Gugatan uji materil Perppu PUPN ini diajukan oleh seorang warga negara yang adalah pemilik Bank Centris Internasional, Andri Tedjadharma.
Andri menggugat persoalan mendasar mengenai kewenangan pemerintah dalam penagihan utang dan penyitaan aset.
Pada pukul 10.30 WIB, Selasa (17/6) pagi ini, dijadwalkan agenda sidang untuk mendengarkan saksi dari pemerintah/PUPN.
Mencermati risalah sidang MK terakhir di pekan lalu, Hardjuno mengatakan pokok masalah dari gugatan tersebut adalah pada lemahnya pengawasan terhadap proses penetapan obligor (pengutang) pemerintah, termasuk persoalan dokumen dan rekening yang diduga tidak sahih.
"Ini gila, pemerintah dalam hal ini PUPN dituduh menggunakan salinan keputusan MA yang diduga palsu, yang digunakan untuk menetapkan Andri Tedjadharma berutang Rp4,5 triliun pada pemerintah. Ini cermin bagi RUU Perampasan Aset yang jadi perhatian masyarakat," katanya.
Pernyataan Hardjuno itu merespons fakta-fakta yang diungkap dalam sidang MK. Sebelumnya, dalam sidang beberapa waktu lalu, tersebut, ahli dari pemohon yaitu Maruarar Siahaan, mantan hakim konstitusi menyatakan keterkejutannya atas dua dugaan kejanggalan serius.
Pertama, nomor rekening di Bank Indonesia yang diduga bukan milik Bank Centris Internasional, tetapi tetap digunakan sebagai dasar transaksi dan tagihan.
Kedua, salinan keputusan MA yang disebut sebagai dasar hukum tagihan negara, namun diduga tidak pernah teregister di MA.
Dalam kesaksiannya di depan Hakim Ketua Suhartoyo, Maruarar menyebut hal ini sebagai ancaman terhadap kepastian hukum yang adil dan menyampaikan bahwa hukum bisa menjadi alat penindas jika tidak dikendalikan secara akuntabel oleh sistem peradilan.

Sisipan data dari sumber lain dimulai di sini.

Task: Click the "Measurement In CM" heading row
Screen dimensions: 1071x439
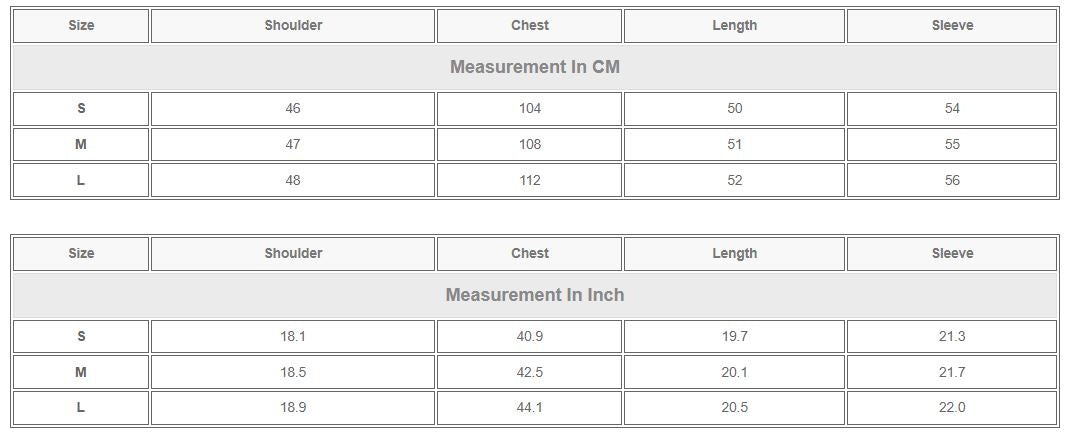Action: 535,67
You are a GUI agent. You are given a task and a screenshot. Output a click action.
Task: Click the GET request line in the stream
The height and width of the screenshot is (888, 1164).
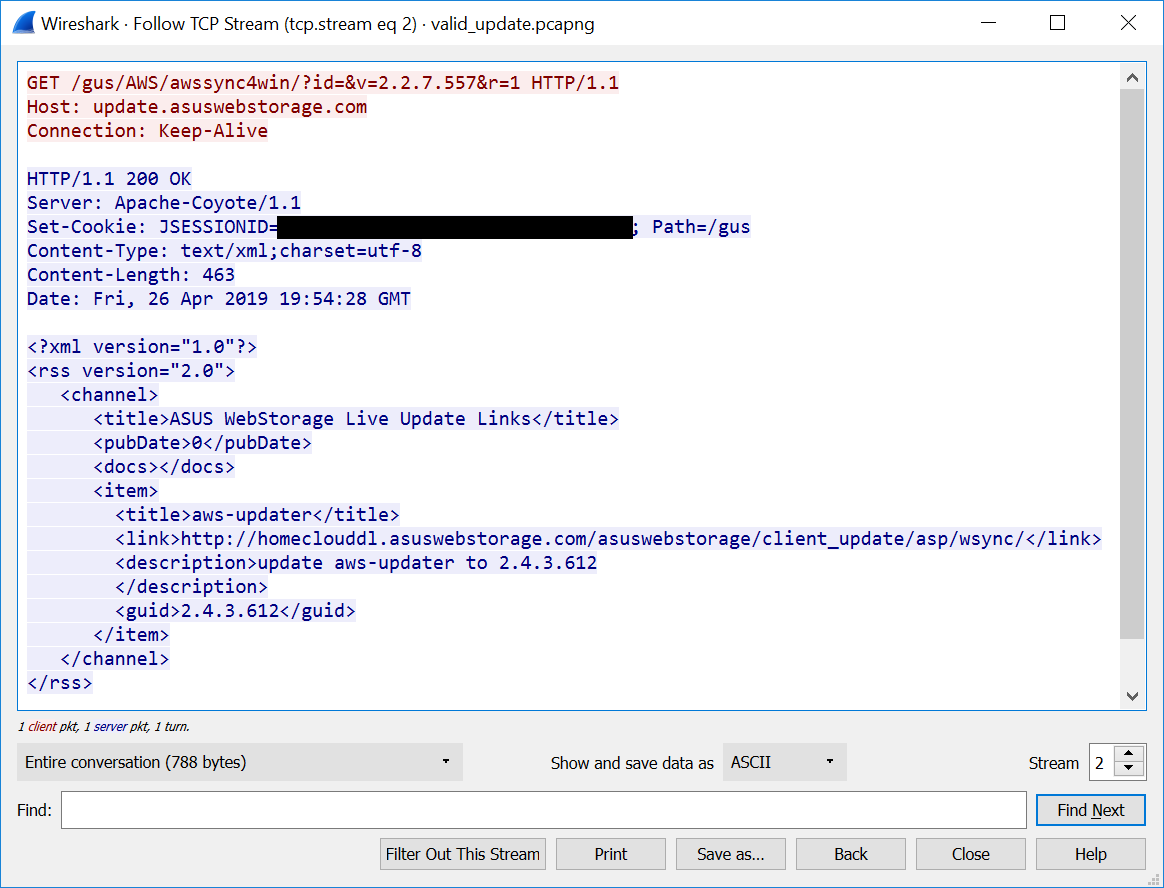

Jika benar ada salinan keputusan MA yang dipakai sebagai dasar tagihan, tetapi kemudian diduga palsu dan ini digunakan oleh pemerintah untuk merampas hak warga, kata Hardjuno, maka ini masalah serius dalam konteks kepastian hukum.
“Begitu pula bila benar terjadi pemindahan dana ke rekening bank yang diduga bukan milik pihak yang ditagih, ini memperlihatkan urgensi pembenahan sistem hukum kita sebelum RUU Perampasan Aset disahkan,” ujar Hardjuno.
Meski tidak menilai isi gugatan, Hardjuno menekankan bahwa pemerintah membutuhkan instrumen hukum yang kuat untuk menyita aset hasil kejahatan. Namun hal itu tidak boleh mengorbankan prinsip keadilan dan akuntabilitas yudisial.
“RUU Perampasan Aset harus menjamin due process, perlindungan bagi pihak ketiga, serta mekanisme keberatan dan pembuktian terbuka. Jika tidak, kekuasaan bisa kehilangan akal sehatnya,” kata dia.
Hardjuno sebelumnya dikenal sebagai salah satu tokoh yang mendorong pengesahan RUU Perampasan Aset dengan menekankan pentingnya mekanisme hukum yang transparan dan tunduk pada pengawasan peradilan.
Karenanya, Hardjuno berharap sidang lanjutan MK hingga putusan menjadi momentum evaluatif nasional.
“Bukan soal siapa yang menang di MK. Tapi ini menjadi momentum penting bagi Pemerintah dan DPR, agar mengevaluasi kembali materi dalam RUU Perampasan Aset yang lebih mengedepankan kepastian dan keadilan hukum itu sendiri,” pungkasnya.